**Instructions for the task**
Starting with the line that contains "Task: Disable the vCPUs column toggle" and continuing through the end of the entries, lay out each line as one string in a JSON list, skipping blank lines. Leave the pictures out of the answer.

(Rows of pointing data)
______

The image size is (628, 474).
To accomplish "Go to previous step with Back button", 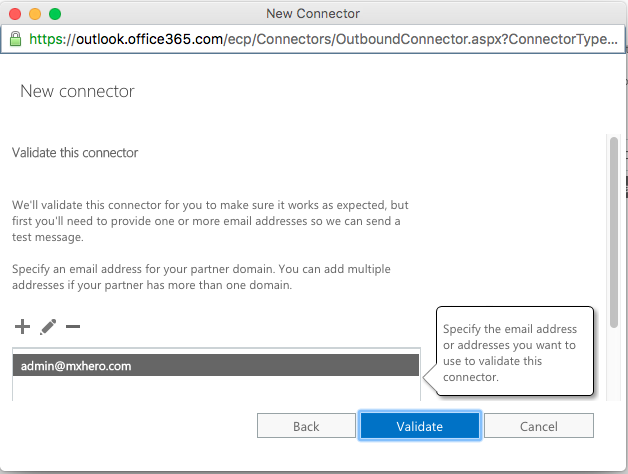I will pos(306,426).
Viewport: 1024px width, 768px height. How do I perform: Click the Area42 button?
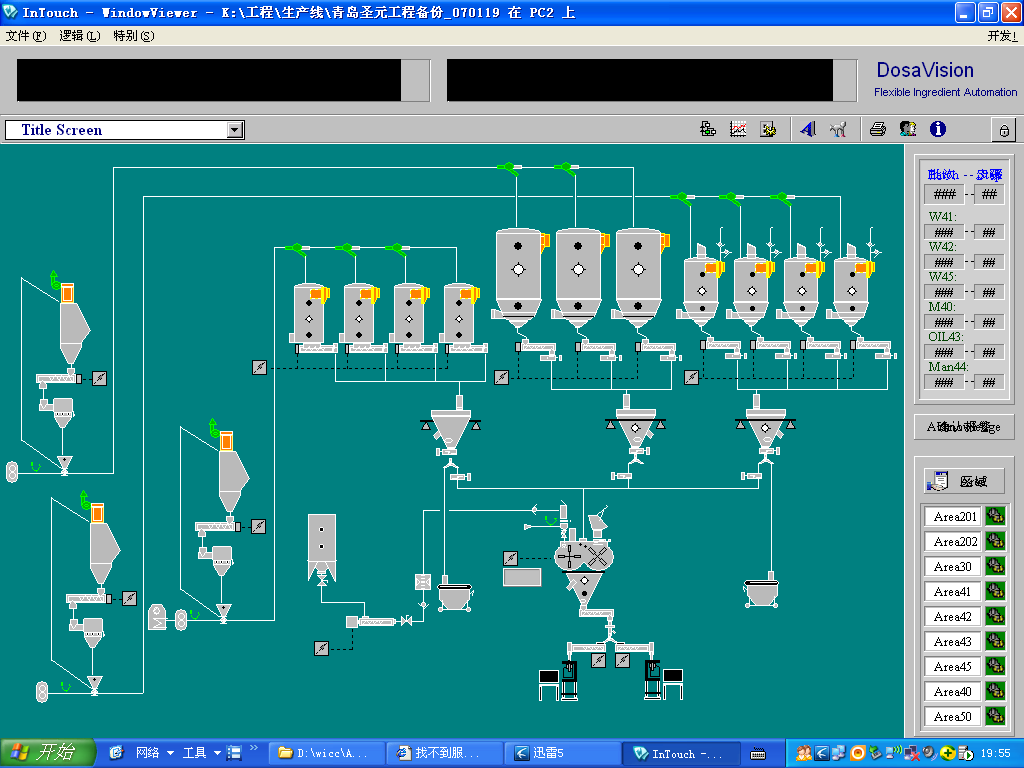coord(952,617)
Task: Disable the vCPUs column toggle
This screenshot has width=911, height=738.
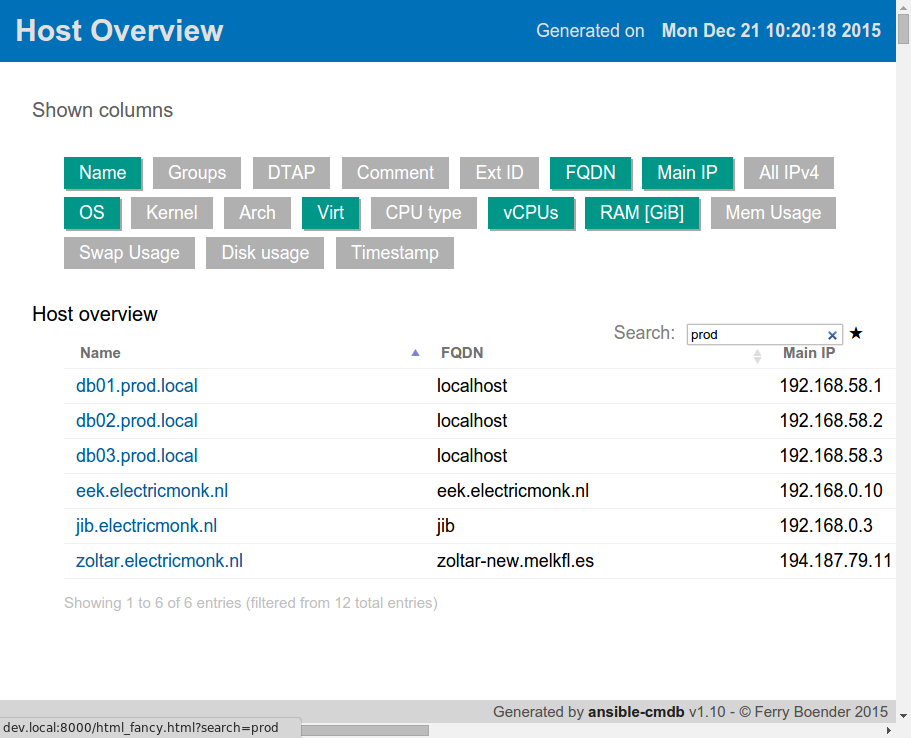Action: pyautogui.click(x=530, y=213)
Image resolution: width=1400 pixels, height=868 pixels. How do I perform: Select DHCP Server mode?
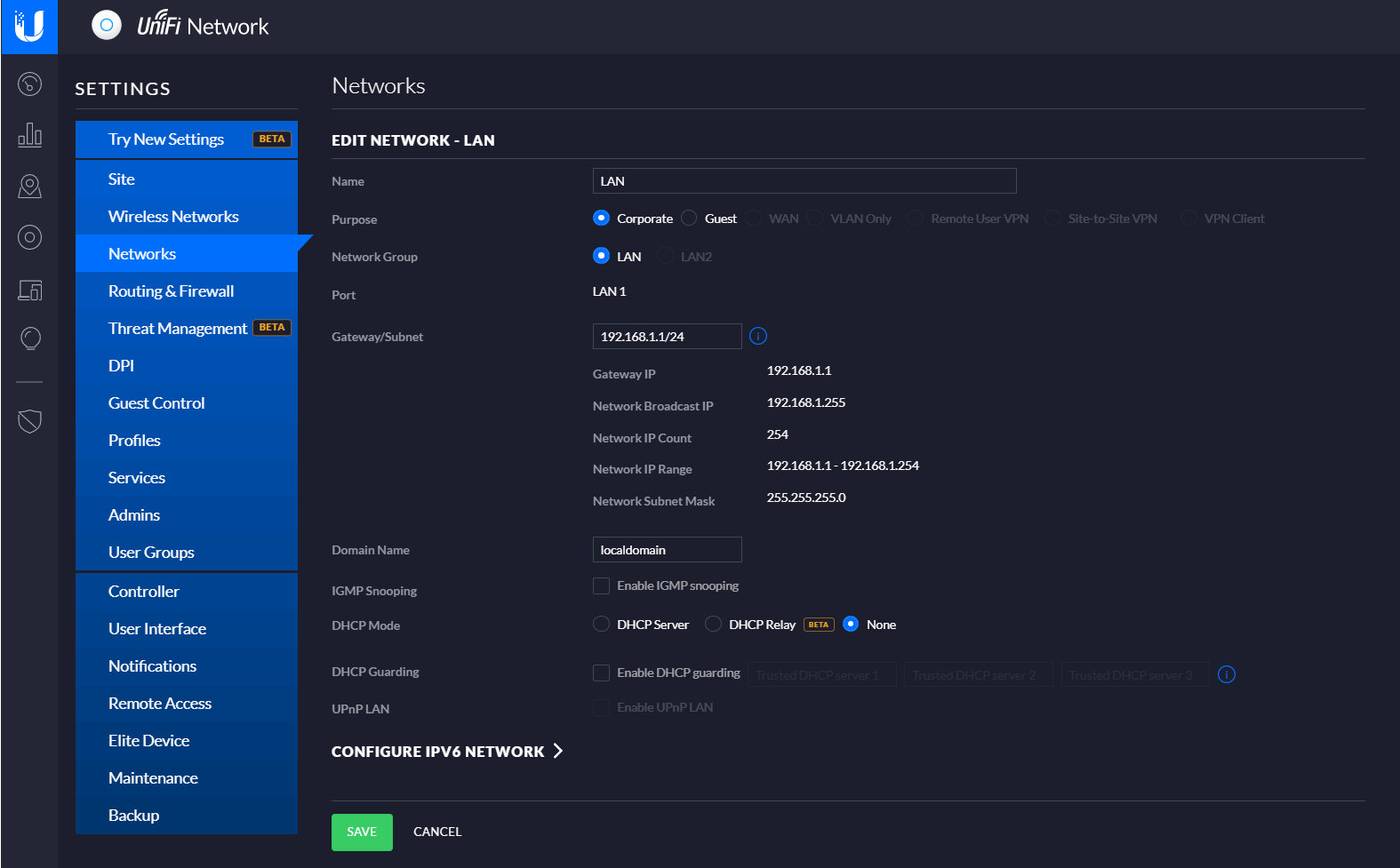(x=602, y=625)
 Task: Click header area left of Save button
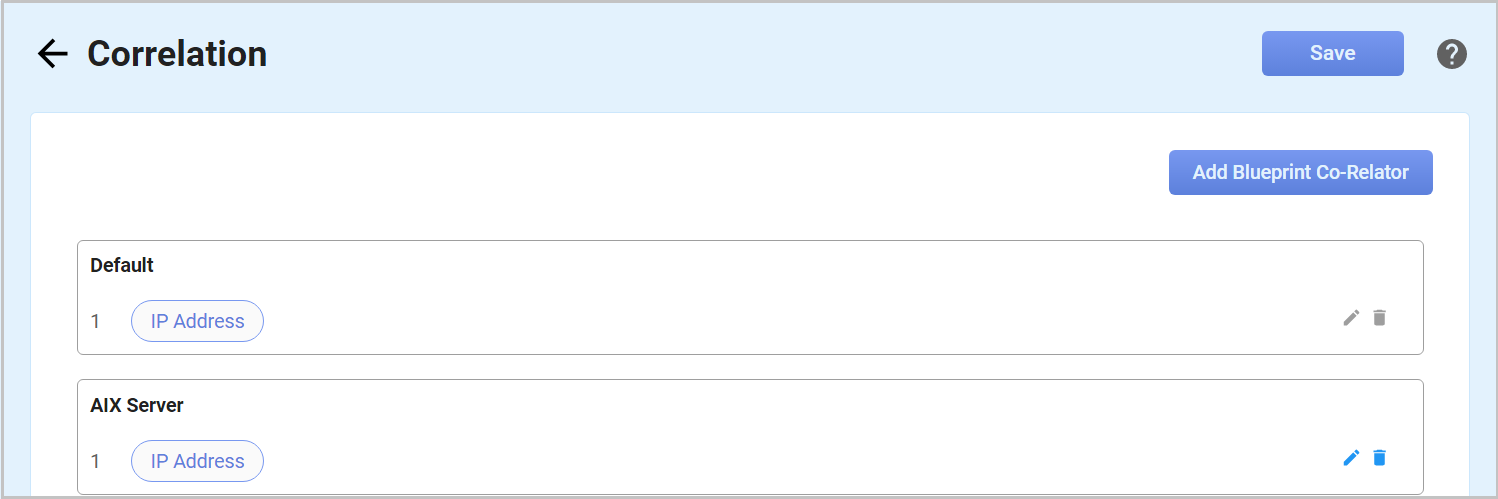tap(800, 54)
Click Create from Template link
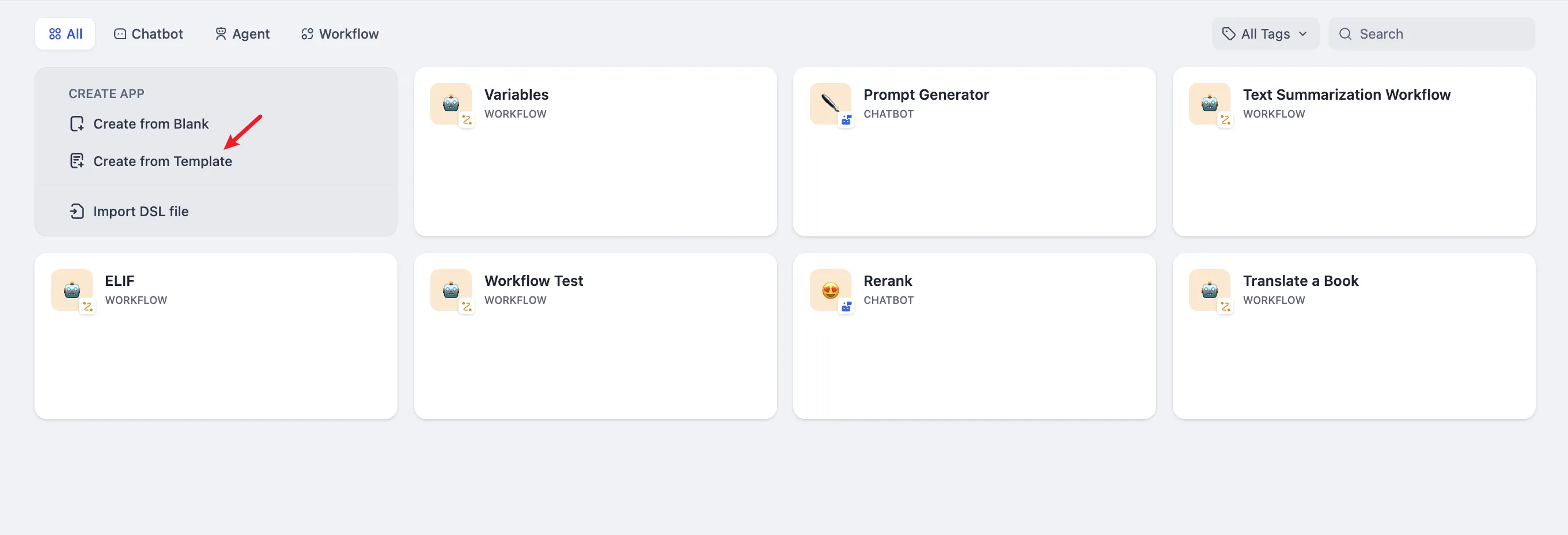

______

**Answer to this task**
[
  "Task: Disable the vCPUs column toggle",
  "This screenshot has width=911, height=738.",
  "Action: pyautogui.click(x=530, y=213)",
  "Image resolution: width=1400 pixels, height=868 pixels. How do I perform: Select DHCP Server mode?",
  "(x=602, y=625)",
  " Task: Click header area left of Save button",
  "tap(800, 54)",
  "Click Create from Template link"
]